Dat Julius Rosenberg inderdaad ‘atoomgeheimen’ aan Rusland doorspeelde is door later onderzoek bevestigd, evenals het feit dat hij desondanks op dubieuze gronden tot de doodstraf werd veroordeeld. Nooit is overtuigend aangetoond dat Ethel meer was dan een gehoorzame koerierster voor wat ze de ‘goede zaak’ vond.
Lees ook
Welke parallellen zijn er te trekken tussen Nixon en Trump? De satirische roman The Public Burning wijst de weg
McCarthy
Kwam er ooit een einde aan deze Red Scare die zo lang de Amerikaanse samenleving beheerste? Volgens Risen was dit 17 juni 1957, de dag waarop het Hooggerechtshof vier uitspraken deed die alle vier „de infrastructuur van de angst voor het Rode Gevaar ondermijnden”. Maar ook de op televisie uitgezonden confrontatie tussen Joseph Welch – advocaat voor het Amerikaanse leger die tijdens de hoorzittingen over communistische infiltratie binnen dat leger McCarthy toebeet „have you no decency, Senator?” – was een bepalend moment.

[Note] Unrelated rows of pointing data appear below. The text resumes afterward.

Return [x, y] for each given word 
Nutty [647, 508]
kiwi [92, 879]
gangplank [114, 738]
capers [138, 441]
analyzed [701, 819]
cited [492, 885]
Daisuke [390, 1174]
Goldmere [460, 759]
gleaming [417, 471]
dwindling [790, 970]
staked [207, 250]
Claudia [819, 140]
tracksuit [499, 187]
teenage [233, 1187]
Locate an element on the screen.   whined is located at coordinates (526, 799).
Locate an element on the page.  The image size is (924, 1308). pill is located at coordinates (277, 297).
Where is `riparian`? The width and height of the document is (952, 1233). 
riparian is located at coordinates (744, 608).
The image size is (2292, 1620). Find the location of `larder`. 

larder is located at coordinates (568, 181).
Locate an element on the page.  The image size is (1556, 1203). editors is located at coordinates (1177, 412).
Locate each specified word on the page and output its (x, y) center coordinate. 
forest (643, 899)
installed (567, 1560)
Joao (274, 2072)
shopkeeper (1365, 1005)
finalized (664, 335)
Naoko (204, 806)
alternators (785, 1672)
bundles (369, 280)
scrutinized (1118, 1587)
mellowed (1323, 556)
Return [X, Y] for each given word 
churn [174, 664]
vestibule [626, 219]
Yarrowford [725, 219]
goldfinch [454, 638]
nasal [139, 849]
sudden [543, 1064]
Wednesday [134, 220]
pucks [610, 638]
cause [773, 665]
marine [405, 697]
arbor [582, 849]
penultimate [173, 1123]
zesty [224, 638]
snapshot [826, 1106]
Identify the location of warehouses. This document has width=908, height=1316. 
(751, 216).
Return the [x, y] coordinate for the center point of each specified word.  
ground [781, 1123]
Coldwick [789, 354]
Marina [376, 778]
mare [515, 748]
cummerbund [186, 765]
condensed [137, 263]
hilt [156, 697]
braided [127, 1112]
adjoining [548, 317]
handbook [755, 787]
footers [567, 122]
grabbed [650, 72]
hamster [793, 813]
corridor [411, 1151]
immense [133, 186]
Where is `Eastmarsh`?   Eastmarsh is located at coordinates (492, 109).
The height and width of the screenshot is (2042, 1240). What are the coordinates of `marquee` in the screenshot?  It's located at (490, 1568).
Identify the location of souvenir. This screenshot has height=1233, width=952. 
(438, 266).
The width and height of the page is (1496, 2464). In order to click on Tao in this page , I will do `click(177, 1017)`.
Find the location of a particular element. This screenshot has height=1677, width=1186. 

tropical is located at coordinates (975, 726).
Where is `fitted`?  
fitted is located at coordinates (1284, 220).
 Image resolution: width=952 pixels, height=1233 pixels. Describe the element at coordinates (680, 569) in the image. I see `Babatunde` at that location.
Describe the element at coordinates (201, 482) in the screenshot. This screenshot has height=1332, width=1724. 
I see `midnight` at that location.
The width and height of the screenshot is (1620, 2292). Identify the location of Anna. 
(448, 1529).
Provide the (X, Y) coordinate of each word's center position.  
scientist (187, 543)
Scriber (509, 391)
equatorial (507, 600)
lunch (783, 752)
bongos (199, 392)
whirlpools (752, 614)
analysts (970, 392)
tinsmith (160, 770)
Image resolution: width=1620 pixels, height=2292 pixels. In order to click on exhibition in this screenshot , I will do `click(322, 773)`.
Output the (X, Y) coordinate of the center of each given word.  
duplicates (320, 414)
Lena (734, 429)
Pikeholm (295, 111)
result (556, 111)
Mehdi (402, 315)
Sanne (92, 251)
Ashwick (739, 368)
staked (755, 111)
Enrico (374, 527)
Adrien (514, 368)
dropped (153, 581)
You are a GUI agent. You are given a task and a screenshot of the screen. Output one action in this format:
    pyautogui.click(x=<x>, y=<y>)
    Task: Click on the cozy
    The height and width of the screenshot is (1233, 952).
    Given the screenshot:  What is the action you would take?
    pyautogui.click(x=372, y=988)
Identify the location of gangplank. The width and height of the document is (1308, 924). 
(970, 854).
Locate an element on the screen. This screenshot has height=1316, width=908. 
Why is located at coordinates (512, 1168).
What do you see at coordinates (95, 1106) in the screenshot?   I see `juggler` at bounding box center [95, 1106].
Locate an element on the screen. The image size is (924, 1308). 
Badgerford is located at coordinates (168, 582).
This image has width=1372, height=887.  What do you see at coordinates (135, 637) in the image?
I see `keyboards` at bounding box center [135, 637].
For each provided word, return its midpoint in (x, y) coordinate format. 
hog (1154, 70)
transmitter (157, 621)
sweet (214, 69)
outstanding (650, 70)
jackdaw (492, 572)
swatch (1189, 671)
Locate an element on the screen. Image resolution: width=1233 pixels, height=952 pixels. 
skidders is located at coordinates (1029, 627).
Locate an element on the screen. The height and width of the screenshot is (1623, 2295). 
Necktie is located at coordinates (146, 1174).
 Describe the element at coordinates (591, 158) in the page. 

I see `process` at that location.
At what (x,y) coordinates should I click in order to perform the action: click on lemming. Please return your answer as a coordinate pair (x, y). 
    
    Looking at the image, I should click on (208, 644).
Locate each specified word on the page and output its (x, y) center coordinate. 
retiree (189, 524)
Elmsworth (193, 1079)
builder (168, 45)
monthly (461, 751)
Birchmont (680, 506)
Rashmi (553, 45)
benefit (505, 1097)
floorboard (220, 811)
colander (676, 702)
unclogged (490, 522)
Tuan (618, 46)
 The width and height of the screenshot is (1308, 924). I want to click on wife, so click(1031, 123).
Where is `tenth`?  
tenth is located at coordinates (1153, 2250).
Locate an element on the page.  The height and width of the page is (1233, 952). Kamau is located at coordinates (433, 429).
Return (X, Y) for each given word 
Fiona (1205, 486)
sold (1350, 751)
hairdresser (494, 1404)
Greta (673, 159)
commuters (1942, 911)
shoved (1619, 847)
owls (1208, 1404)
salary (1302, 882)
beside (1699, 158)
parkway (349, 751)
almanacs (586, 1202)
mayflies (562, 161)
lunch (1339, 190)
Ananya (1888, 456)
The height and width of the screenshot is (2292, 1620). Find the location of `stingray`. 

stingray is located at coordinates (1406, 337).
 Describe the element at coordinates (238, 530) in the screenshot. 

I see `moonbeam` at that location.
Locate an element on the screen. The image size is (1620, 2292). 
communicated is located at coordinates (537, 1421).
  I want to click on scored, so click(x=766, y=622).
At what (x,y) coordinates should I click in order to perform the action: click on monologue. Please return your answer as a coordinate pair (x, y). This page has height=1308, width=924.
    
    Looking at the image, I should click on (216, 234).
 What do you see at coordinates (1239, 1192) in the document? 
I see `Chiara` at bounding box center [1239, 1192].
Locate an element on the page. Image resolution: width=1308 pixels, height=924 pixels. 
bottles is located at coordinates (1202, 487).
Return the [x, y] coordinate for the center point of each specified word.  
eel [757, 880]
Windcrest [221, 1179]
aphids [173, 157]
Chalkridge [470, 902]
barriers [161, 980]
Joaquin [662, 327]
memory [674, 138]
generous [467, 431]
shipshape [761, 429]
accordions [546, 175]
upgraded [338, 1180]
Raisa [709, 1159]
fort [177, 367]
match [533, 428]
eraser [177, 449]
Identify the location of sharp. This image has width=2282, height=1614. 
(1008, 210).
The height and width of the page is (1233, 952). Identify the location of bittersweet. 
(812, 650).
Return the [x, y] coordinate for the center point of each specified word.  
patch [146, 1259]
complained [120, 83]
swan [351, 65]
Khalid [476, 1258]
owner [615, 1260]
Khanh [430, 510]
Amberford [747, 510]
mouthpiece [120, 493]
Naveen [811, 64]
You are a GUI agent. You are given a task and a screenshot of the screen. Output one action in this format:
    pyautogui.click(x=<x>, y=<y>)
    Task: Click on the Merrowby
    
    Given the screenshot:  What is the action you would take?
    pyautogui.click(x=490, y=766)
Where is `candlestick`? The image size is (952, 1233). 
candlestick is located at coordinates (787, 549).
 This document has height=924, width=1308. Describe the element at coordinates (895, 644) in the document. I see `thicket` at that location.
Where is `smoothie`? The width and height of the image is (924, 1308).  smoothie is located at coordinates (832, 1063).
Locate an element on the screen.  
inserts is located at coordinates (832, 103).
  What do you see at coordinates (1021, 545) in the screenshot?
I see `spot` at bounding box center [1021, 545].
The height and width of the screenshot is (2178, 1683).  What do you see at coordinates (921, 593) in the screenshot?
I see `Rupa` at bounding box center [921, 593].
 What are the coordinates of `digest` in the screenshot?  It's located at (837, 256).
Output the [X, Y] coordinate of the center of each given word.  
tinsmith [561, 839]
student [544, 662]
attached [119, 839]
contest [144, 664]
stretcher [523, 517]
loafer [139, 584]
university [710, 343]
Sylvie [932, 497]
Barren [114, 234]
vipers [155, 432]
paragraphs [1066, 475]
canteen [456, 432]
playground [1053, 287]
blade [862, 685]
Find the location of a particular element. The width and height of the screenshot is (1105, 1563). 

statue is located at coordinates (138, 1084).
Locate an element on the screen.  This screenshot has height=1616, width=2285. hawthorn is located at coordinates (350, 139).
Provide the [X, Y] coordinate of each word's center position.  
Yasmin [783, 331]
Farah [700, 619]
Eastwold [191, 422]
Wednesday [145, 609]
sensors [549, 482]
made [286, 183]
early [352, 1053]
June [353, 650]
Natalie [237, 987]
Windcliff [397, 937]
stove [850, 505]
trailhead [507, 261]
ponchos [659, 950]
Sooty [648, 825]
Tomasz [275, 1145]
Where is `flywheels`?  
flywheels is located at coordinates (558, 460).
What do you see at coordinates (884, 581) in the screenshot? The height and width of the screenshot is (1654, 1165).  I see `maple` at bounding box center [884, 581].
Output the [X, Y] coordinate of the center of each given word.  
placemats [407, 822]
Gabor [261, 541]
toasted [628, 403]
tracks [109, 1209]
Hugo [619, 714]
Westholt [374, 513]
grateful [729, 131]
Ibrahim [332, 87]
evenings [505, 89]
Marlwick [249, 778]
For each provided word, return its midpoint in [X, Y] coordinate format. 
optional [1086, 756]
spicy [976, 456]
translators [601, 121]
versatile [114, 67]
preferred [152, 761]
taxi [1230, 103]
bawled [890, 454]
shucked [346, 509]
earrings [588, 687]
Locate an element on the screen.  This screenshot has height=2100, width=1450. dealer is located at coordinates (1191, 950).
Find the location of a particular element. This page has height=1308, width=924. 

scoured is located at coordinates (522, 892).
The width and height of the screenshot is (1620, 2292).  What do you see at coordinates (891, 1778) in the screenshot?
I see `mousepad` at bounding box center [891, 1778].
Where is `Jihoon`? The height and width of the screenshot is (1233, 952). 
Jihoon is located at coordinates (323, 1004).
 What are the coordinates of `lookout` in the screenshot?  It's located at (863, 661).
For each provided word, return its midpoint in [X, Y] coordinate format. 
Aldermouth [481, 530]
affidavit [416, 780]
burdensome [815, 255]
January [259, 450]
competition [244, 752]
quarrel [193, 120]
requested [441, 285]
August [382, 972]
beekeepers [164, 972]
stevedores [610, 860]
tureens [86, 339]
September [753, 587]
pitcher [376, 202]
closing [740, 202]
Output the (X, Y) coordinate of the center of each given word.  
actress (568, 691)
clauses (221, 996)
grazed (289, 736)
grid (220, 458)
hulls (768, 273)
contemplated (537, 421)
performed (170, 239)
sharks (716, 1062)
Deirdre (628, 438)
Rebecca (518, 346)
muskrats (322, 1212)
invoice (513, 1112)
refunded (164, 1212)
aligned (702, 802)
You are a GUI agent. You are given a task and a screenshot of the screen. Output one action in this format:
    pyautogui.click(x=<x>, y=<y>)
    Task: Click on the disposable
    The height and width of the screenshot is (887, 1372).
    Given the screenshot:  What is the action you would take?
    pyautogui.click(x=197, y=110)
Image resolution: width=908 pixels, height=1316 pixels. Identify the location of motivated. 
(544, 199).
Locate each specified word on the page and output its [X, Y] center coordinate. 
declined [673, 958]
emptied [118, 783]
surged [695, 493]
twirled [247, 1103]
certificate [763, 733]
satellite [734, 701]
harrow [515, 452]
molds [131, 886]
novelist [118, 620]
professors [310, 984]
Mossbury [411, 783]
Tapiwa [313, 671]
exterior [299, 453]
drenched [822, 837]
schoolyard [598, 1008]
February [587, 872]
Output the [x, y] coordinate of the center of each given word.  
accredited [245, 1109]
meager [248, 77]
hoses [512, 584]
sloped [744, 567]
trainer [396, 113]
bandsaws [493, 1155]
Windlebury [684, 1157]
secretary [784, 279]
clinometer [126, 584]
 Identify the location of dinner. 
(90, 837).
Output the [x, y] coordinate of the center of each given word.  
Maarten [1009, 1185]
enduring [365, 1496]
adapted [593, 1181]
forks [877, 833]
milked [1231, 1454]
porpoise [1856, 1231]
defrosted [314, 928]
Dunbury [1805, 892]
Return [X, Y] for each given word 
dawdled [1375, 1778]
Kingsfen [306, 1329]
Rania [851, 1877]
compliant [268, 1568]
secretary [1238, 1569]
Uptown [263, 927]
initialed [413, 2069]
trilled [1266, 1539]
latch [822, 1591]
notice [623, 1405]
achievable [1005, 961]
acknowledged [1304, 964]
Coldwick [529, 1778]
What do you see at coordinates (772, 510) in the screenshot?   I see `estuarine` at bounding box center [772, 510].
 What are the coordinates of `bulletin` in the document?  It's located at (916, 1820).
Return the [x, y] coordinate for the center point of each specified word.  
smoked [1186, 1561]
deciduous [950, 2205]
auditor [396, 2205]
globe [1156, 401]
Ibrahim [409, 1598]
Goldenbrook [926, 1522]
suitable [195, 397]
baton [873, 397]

In de Amerikaanse literatuur is nog veel over deze onsmakelijke periode terug te vinden: I Married a Communist van Philip Roth, maar ook Dissident Gardens van Jonathan Lethem, geeft een goed beeld van hoe links Amerika er toen uitzag.
Daarnaast valt het te prijzen dat Risen, de ondertitel van het boek niettegenstaande, niet kiest voor het al te voor de hand liggend benoemen van de parallellen tussen deze periode van hysterie en kiezersbedrog met het huidige Amerika van Donald Trump.
Maar de paranoia die een belangrijk deel van het Amerikaanse collectieve bewustzijn bleek, is zeker sindsdien niet verdwenen. Risen betoogt deels overtuigend dat het zich heeft genesteld, niet langer in de uithoeken van, maar in de mainstream van de Republikeinse partij.
De angst om de toorn van de Grote Leider te riskeren is inderdaad zichtbaar in het laffe gedrag van de Republikeinen, die de grondvesten van de Amerikaanse democratie aantast. Ook Trump heeft gezworen de „radicale linkse gekken” en hun „marxistische gedachtengoed” uit te roeien, al is het hier cultural Marxism dat de bedreiging heet te zijn. En dat is even verontrustend als de decreten van deze autocratische president zelf.